Why am I not getting the exact output of 4-bit quantization using NF4?

I was going through the 4-bit quantization using this article.

To make the understanding clear, the authors have written two codes:

  1. First one was implemented from scratch
  2. and the Second one was bitsandbytes implementation.

I got the exact output using the first one (implemented from scratch), but I did not get the same output using the bitsandbytes library.

My code link: Google Colab

Can anyone tell me the reason behind this?

1 Like
!pip install -U bitsandbytes

It is possible that there is some mathematically serious reason for the difference, but if the output is simply different, it could be a difference in library versions.

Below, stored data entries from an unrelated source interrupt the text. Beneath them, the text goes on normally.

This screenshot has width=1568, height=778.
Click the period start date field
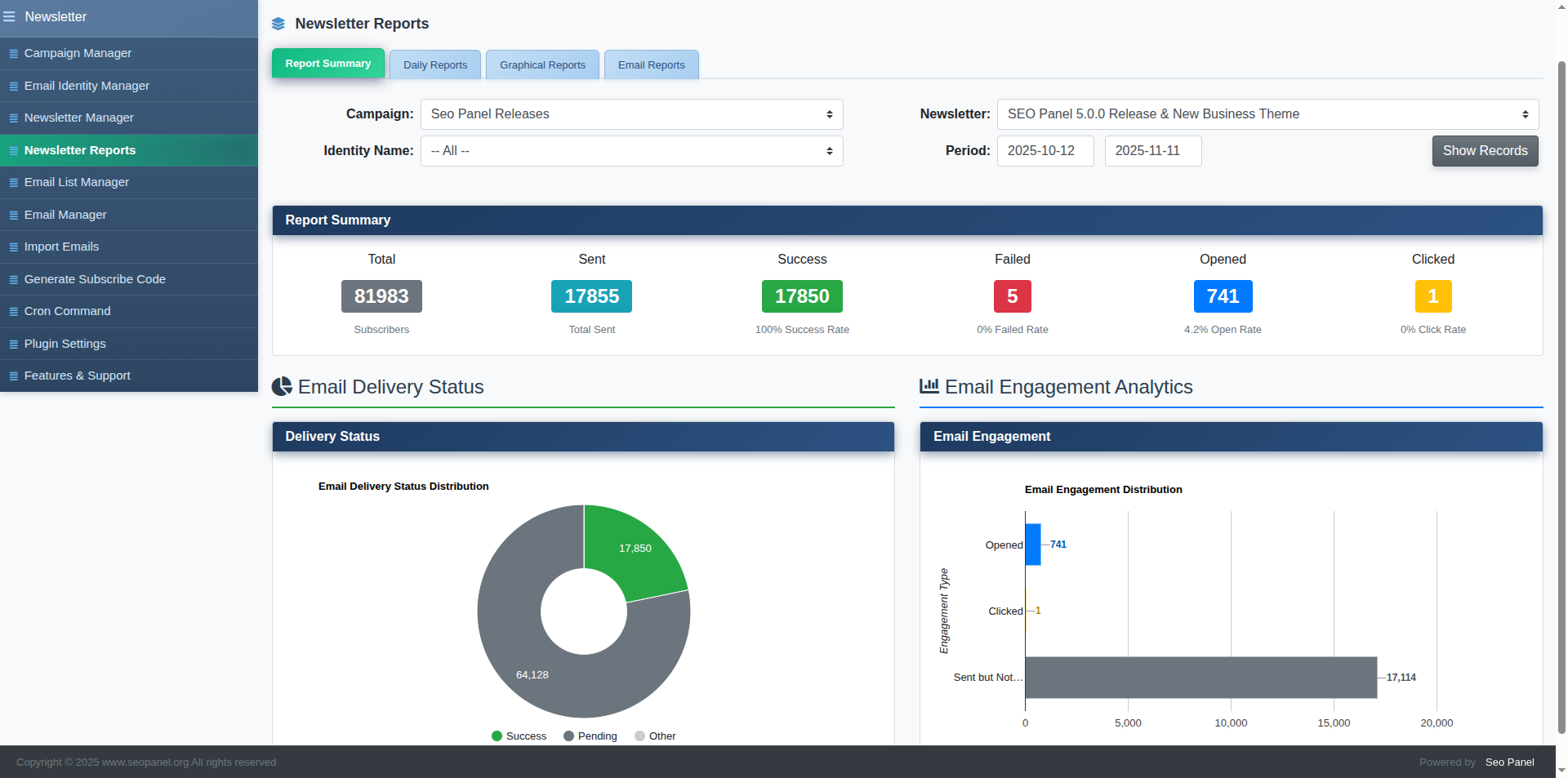[x=1045, y=150]

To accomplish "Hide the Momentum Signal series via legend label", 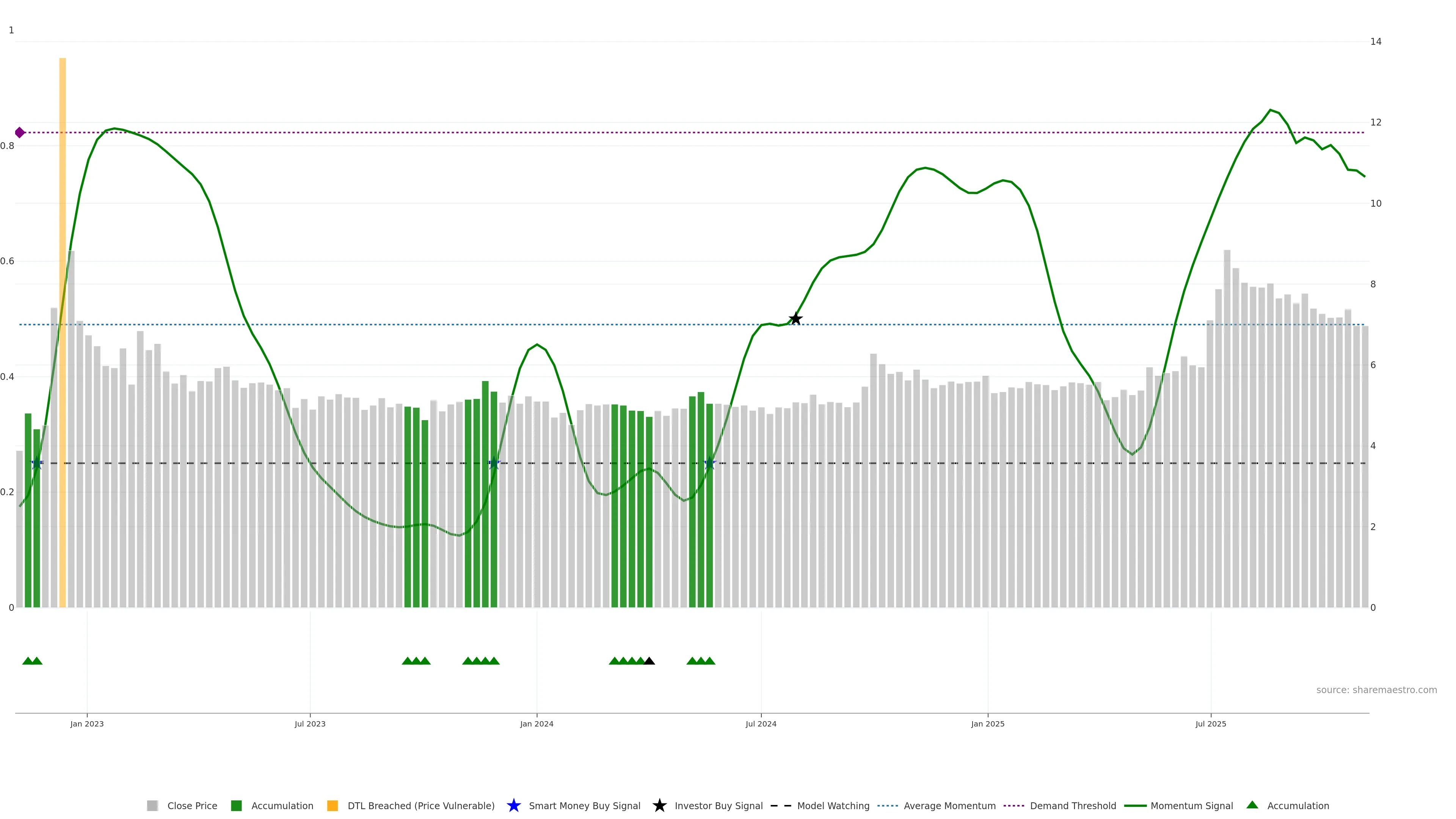I will [1191, 805].
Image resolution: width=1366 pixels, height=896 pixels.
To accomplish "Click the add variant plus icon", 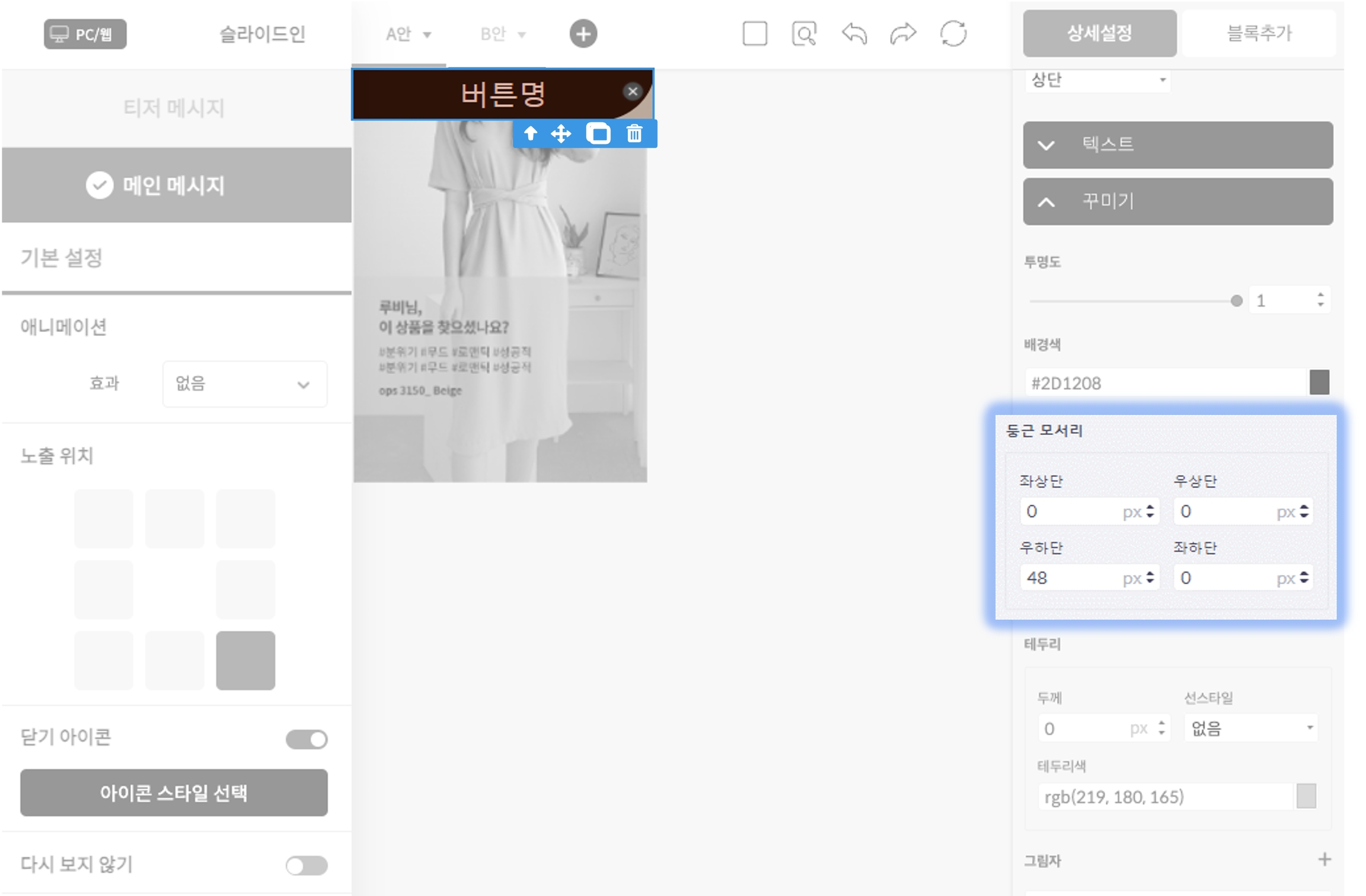I will (x=583, y=34).
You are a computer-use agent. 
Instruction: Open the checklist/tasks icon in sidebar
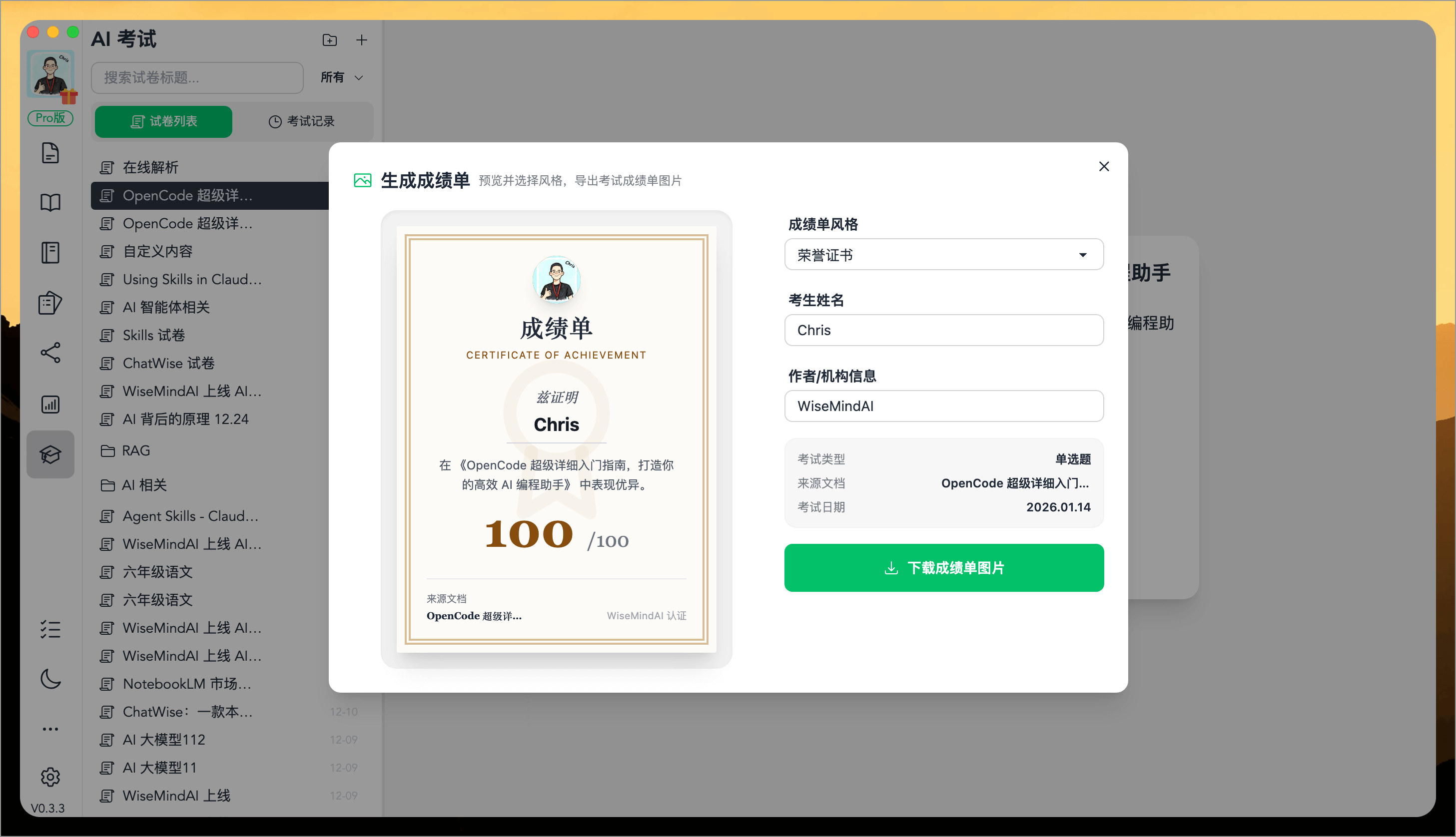click(50, 629)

Since neither the author of the article nor the Colab code specifies a version, the most recent stable version will be installed, but this is only the version that would be the least annoying in practical use, and does not guarantee any other identity.
In the past, there were actual cases where even the format strictly defined in the specifications was not followed in the company’s own implementation.
Isn’t it most likely that the author of the article, the old bitsandbytes and the current bitsandbytes are all generally correct but only slightly different? Otherwise, one or more of them is buggy, but if it is a bug with major practical problems, one of the users will notice it.

The core code seems to be the same as it was 7 months ago, which seems unlikely, but library behavior is a nonsense thing.

There is a massive difference in the output. Still, I am unable to figure it out.

If so, it is possible that the article’s author’s implementation or the implementation by bitsandbytes is not following the theory, and that the conversion and inverse conversion can be done, but not work in the actual model…?

NF4 is a format that is getting a lot of attention, so there may be others besides that author who have tried to analyze it independently. Such a sample might provide a clue to the cause of the problem.
Alternatively, you could try to run it on the actual model, but since there must still be some problems with the official torch support, this method may be more difficult to understand, since other problems may be involved.